-- Begin Records to use --

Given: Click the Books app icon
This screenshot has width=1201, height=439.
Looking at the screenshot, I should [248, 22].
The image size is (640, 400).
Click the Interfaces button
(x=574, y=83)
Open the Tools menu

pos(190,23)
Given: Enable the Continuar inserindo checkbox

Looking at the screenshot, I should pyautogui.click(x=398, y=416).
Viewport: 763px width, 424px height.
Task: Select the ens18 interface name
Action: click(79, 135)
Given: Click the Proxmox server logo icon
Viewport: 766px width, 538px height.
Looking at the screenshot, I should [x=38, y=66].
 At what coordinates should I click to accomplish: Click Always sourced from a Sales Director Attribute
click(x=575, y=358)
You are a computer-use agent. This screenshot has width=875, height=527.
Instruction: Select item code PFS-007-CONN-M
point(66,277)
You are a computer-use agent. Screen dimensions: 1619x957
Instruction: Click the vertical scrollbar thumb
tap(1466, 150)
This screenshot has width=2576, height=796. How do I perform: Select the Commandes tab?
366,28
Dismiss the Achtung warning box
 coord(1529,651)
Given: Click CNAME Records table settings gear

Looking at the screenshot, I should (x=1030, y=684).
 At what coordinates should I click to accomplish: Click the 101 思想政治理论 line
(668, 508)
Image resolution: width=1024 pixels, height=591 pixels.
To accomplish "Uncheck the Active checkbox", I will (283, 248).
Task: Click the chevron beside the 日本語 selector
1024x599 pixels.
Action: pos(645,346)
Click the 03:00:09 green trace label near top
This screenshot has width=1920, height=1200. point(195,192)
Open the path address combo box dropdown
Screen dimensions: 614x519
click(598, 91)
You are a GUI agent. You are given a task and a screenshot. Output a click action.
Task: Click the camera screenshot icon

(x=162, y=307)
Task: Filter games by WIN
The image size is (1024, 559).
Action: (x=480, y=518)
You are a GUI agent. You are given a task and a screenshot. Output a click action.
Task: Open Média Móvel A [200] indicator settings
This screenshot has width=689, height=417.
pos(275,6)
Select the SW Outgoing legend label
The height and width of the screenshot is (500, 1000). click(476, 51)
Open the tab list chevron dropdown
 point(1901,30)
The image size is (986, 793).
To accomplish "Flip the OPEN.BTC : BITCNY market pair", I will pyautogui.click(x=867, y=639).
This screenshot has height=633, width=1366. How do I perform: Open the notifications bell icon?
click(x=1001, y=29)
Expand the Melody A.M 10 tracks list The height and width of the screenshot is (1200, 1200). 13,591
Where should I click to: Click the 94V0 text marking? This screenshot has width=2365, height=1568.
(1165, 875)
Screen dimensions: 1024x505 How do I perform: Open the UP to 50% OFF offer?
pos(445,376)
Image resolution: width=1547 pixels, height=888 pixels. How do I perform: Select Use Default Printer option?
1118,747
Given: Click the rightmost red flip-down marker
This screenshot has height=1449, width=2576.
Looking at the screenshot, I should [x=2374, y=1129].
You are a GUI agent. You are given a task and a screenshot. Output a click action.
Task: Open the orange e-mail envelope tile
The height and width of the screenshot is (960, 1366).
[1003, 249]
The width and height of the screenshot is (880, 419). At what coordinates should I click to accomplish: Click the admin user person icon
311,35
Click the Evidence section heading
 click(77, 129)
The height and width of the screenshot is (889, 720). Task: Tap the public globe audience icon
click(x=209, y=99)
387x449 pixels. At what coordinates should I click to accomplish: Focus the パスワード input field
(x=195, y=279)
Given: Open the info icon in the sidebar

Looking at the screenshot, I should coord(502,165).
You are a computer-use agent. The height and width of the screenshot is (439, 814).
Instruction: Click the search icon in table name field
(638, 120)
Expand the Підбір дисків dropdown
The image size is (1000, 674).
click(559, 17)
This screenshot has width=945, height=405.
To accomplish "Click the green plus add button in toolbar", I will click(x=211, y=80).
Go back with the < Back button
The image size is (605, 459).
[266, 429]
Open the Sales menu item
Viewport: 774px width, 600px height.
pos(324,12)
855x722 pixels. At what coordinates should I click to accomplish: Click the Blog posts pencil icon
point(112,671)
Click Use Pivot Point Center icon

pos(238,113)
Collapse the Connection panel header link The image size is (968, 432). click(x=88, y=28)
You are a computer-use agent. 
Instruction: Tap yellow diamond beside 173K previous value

-- End Records to use --

Copy the records above word for word, from the line containing "Select the SW Outgoing legend label" up to and including the line containing "click(x=1001, y=29)".

Select the SW Outgoing legend label
The height and width of the screenshot is (500, 1000). click(476, 51)
Open the tab list chevron dropdown
 point(1901,30)
The image size is (986, 793).
To accomplish "Flip the OPEN.BTC : BITCNY market pair", I will pyautogui.click(x=867, y=639).
This screenshot has height=633, width=1366. How do I perform: Open the notifications bell icon?
click(x=1001, y=29)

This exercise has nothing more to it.